PROBLEM SET »
a) From the text below on paroxysmal nocturnal hemoglobinuria, list every clinical manifestation named in the sentence that begins "There are multiple clinical manifestations in PNH".
b) Return the passage of the text below on paroxysmal nocturnal hemoglobinuria that runs from "Complement activation of" up to and including "risk factors either.", copied word for word.

SELECTED TEXT »
BEGIN

Complement activation of abnormal platelets is thought to be responsible for the thromboembolism, which is seen in deep veins, hepatic and abdominal veins, and cerebral sinuses . Thrombosis can also form in arteries.
Acute and chronic renal dysfunction are complications . This is caused by hemosiderin deposition in renal tubules. Acute failure can be seen during the episodic crises. Renal complications may range from mild and reversible to severe and irreversible.
Susceptibility to infection, particularly meningococcal, occurs due to defective WBCs. Also contributing to the pathophysiology is hematopoietic suppression, ie aplastic anemia. This allows for the abnormal cells to increase in quantity hence result in clinical manifestations.
There is no prevention of PNH. There are no known risk factors either.
Paroxysmal nocturnal hemoglobinuria (PNH) is a rare blood disorder in which a somatic mutation in hematopoietic stem cells results in the production of defective blood cells. This nonmalignant disorder is further characterized by the premature destruction of these abnormal blood cells by the complement system. The somatic mutation is found in the PIG-A (phosphatidylinositol glycan class A) gene which has consequences on blood cells such as red blood cells (RBCs), white blood cells (WBCs), and platelets. Abnormality in each of these cell types has clinical consequences.
One of the main initial presenting features of PNH includes hemoglobinuria, hence dark colored urine is occasionally visible and the reason for the name of the disorder. There are multiple clinical manifestations in PNH including hemolytic anemia, thrombosis, bone marrow hypofunction, renal dysfunction, and susceptibility to infection. PNH manifests differently in patients and varies from one patient to another. Some have mild and benign presentations, while others have severe life threatening complications  .
Paroxysmal nocturnal hemoglobinuria (PNH) is a blood disorder that is rare and nonmalignant. It caused by a gene mutation that leads to destruction of blood cells and excretion of hemoglobin through urine. Hence, the first clinical sign is dark colored urine. This may be seen at night or in the morning. Not all patients will see dark colored urine. Hemoglobin may be present, but not obvious to the naked eye.

END

RECORDED DATA »
BEGIN

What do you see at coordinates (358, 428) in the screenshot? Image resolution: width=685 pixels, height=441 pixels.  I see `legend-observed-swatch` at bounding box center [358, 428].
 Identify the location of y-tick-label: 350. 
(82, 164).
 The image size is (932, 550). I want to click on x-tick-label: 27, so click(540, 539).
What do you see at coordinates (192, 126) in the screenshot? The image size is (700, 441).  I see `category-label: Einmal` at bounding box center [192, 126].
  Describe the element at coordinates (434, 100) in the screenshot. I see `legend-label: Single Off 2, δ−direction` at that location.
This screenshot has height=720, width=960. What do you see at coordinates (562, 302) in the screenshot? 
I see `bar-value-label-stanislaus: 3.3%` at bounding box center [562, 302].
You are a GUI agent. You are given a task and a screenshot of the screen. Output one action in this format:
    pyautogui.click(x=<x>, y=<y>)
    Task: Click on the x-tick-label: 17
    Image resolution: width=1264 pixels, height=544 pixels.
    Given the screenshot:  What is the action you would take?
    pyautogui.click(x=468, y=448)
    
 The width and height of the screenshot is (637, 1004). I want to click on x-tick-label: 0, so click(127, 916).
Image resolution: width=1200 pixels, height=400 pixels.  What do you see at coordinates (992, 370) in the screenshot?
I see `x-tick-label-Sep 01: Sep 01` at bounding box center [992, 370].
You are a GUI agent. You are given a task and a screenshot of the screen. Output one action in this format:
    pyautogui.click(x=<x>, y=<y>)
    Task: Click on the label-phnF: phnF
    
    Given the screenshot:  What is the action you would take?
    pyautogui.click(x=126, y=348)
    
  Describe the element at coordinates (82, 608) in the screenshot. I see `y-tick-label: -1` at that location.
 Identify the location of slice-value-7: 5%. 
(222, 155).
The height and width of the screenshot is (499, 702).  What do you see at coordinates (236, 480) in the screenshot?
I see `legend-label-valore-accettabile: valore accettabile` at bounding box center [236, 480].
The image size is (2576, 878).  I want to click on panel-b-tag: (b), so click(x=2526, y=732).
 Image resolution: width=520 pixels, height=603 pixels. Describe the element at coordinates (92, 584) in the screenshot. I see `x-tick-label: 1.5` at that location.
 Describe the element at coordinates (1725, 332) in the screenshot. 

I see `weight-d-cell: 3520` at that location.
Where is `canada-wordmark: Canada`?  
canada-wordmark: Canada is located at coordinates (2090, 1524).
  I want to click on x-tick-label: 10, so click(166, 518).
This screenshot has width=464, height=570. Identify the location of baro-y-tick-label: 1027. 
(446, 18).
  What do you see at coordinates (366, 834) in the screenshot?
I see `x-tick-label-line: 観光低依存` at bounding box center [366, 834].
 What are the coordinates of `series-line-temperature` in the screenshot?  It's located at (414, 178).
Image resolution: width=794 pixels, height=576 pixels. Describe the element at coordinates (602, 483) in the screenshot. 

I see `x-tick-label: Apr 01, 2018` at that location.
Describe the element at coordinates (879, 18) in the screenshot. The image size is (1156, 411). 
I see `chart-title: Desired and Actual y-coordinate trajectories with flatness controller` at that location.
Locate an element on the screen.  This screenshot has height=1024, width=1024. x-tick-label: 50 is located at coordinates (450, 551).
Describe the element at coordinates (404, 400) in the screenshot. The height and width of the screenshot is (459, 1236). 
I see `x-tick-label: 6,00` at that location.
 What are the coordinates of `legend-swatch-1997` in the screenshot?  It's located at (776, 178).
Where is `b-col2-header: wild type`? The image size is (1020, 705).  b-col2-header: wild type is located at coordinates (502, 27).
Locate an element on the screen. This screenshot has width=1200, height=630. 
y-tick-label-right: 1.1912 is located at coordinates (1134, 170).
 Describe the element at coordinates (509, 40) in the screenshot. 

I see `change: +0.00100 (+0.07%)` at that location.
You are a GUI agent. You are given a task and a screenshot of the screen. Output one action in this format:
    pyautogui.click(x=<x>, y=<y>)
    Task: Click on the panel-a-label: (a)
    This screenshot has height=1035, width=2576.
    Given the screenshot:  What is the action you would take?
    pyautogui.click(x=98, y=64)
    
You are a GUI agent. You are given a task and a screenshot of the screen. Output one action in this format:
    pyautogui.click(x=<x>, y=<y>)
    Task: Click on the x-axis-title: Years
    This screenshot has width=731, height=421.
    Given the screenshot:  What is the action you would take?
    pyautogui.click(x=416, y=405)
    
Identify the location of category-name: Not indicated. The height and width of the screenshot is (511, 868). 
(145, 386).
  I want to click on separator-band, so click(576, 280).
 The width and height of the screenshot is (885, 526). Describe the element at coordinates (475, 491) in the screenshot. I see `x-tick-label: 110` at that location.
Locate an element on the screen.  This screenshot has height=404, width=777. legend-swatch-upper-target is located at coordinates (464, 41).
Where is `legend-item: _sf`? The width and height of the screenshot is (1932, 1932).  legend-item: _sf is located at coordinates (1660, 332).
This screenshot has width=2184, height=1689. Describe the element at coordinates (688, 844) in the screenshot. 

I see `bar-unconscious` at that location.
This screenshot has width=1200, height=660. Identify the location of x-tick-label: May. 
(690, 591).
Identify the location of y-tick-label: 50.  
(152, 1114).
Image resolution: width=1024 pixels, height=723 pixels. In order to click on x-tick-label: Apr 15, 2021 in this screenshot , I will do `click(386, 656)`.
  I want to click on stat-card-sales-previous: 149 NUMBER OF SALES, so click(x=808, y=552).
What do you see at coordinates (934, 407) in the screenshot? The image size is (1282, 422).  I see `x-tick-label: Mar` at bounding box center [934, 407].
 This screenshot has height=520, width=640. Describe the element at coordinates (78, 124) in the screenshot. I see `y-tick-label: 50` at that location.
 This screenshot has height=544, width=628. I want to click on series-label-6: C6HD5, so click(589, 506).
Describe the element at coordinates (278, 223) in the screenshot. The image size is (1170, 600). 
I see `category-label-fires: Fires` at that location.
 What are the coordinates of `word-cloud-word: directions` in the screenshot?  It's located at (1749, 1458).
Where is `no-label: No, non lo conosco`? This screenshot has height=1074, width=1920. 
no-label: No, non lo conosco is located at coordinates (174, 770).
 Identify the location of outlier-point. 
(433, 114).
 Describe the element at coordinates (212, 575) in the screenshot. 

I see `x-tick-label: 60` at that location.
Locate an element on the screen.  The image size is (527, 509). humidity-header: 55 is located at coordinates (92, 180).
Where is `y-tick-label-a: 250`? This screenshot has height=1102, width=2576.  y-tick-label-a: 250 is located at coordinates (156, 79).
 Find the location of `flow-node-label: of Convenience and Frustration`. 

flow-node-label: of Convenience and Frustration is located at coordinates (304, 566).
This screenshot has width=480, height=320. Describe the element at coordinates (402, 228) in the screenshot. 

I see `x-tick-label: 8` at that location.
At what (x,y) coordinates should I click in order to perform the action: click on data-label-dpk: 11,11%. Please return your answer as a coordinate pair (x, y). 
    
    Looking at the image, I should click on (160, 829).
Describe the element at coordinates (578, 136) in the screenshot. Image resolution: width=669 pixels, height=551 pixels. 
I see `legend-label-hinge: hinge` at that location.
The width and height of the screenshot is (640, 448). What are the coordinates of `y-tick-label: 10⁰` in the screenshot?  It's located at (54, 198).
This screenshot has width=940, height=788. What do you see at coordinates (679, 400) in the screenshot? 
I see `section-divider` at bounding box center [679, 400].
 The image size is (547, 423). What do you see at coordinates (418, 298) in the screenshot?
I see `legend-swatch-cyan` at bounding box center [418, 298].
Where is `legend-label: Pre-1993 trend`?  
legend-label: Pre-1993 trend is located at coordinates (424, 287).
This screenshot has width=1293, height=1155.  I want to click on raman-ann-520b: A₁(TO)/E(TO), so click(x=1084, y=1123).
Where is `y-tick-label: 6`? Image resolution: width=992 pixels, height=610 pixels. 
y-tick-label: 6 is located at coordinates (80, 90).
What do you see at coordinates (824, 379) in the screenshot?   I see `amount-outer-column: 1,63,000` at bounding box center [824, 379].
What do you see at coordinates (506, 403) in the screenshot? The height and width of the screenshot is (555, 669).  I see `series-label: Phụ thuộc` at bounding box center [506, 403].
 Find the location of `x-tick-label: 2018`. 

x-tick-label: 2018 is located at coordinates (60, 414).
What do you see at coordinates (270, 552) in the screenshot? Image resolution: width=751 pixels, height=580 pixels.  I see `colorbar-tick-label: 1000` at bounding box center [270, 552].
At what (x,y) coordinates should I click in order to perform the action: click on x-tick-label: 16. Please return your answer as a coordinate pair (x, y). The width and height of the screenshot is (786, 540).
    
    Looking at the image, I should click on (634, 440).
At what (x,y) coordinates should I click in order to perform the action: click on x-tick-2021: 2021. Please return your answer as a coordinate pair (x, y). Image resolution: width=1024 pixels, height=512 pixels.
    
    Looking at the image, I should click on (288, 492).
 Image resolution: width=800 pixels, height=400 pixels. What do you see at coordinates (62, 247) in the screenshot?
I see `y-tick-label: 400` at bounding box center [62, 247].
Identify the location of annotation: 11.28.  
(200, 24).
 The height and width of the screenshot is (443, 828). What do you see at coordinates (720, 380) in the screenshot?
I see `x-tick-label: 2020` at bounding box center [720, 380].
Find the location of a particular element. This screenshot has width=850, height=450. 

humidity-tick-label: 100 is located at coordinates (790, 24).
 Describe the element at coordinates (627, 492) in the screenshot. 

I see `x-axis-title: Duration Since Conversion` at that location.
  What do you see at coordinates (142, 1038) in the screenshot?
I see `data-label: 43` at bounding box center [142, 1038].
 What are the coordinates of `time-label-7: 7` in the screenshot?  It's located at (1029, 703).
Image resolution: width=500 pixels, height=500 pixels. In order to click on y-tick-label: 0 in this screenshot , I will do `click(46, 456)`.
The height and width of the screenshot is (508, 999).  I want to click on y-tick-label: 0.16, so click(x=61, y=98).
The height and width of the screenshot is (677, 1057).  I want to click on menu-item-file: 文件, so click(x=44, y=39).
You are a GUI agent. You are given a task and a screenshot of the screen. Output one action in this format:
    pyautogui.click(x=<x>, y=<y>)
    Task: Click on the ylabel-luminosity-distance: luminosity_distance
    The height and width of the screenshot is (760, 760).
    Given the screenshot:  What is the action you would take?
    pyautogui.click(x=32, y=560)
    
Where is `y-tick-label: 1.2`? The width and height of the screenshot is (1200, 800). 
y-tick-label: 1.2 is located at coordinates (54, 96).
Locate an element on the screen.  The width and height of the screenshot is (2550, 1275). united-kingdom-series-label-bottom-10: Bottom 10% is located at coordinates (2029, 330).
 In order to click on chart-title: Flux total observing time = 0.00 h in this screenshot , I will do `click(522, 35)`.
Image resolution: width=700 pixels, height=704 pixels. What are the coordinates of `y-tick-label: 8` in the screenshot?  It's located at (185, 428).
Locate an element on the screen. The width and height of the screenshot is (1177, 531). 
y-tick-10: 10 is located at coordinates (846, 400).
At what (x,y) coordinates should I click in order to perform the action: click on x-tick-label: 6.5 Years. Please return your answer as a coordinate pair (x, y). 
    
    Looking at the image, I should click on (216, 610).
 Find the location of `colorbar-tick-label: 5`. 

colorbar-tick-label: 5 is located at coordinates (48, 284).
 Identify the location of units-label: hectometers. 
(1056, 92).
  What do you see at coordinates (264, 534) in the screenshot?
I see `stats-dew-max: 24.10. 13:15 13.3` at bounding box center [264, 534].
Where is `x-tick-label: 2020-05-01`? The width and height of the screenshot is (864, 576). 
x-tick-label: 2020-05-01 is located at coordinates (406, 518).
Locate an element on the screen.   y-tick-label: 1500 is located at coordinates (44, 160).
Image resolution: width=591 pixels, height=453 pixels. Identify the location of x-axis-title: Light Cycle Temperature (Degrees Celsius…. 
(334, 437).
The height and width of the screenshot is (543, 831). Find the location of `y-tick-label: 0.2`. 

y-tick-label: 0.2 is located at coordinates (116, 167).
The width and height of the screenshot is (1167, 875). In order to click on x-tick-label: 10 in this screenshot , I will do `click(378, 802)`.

END

RESPONSES »
a)
- Hemolytic anemia
- Thrombosis
- Bone marrow hypofunction
- Renal dysfunction
- Susceptibility to infection

b)
Complement activation of abnormal platelets is thought to be responsible for the thromboembolism, which is seen in deep veins, hepatic and abdominal veins, and cerebral sinuses . Thrombosis can also form in arteries.
Acute and chronic renal dysfunction are complications . This is caused by hemosiderin deposition in renal tubules. Acute failure can be seen during the episodic crises. Renal complications may range from mild and reversible to severe and irreversible.
Susceptibility to infection, particularly meningococcal, occurs due to defective WBCs. Also contributing to the pathophysiology is hematopoietic suppression, ie aplastic anemia. This allows for the abnormal cells to increase in quantity hence result in clinical manifestations.
There is no prevention of PNH. There are no known risk factors either.